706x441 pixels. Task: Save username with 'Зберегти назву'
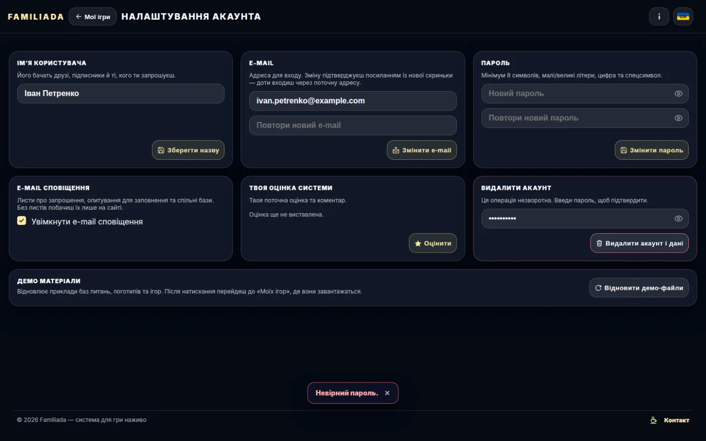pos(188,150)
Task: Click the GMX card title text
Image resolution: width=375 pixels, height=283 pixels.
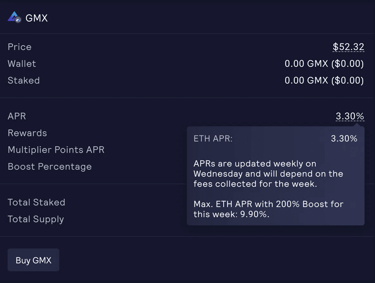Action: (x=36, y=18)
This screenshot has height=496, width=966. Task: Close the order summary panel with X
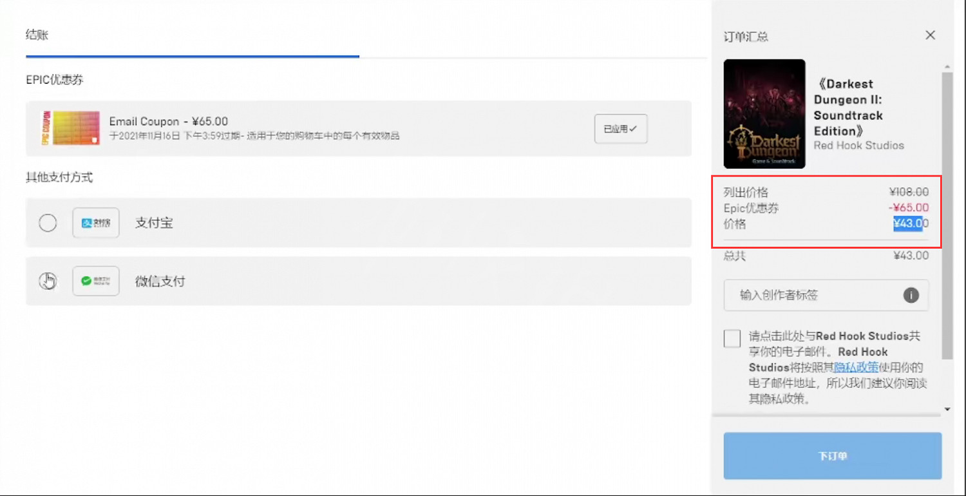click(x=930, y=35)
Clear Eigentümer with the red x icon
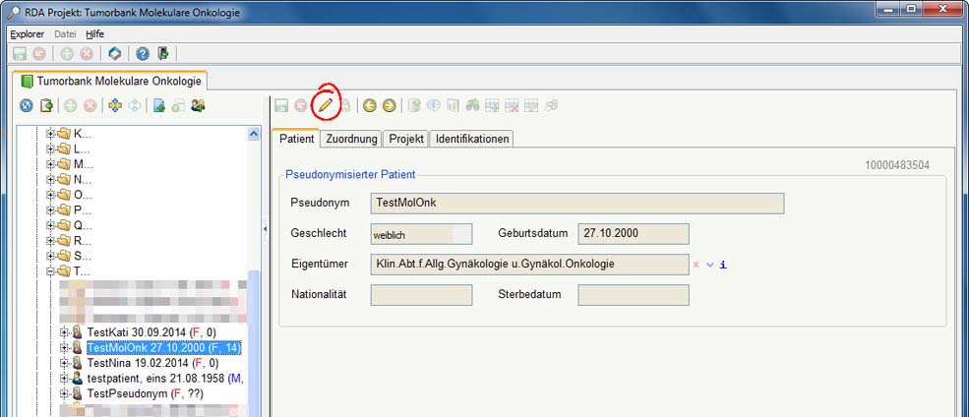This screenshot has width=969, height=417. coord(696,265)
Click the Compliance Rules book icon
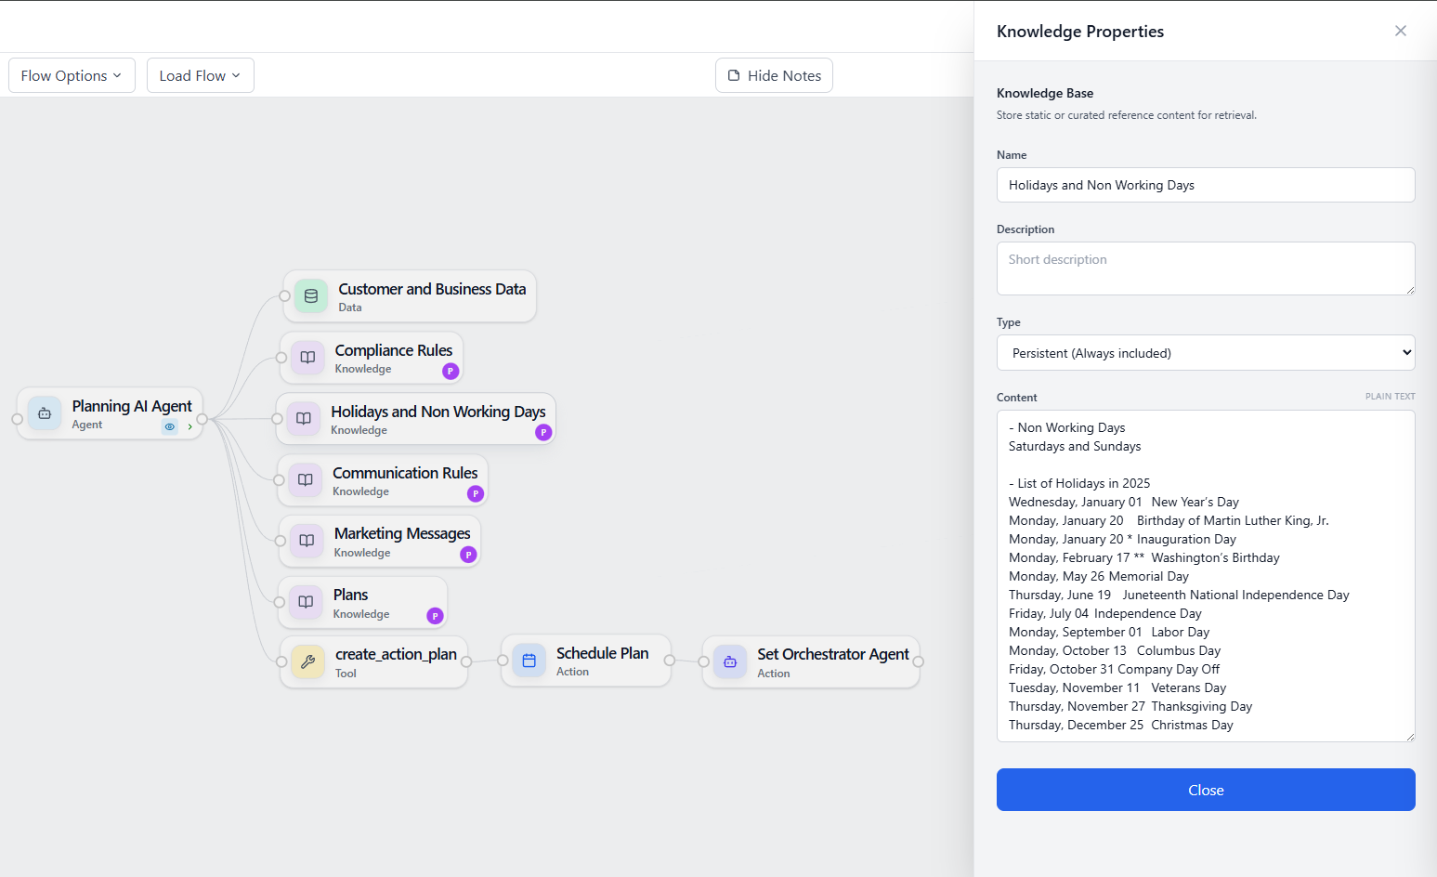Screen dimensions: 1437x877 click(307, 358)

■ **Task details**
Could you reproduce the listing above word for word while leaving out its pictures?

■ **Task result**
706x441 pixels. Task: Save username with 'Зберегти назву'
pos(188,150)
Task: Click the GMX card title text
Image resolution: width=375 pixels, height=283 pixels.
Action: (x=36, y=18)
This screenshot has height=496, width=966. Task: Close the order summary panel with X
click(x=930, y=35)
Clear Eigentümer with the red x icon
This screenshot has width=969, height=417. coord(696,265)
Click the Compliance Rules book icon
Screen dimensions: 1437x877 click(307, 358)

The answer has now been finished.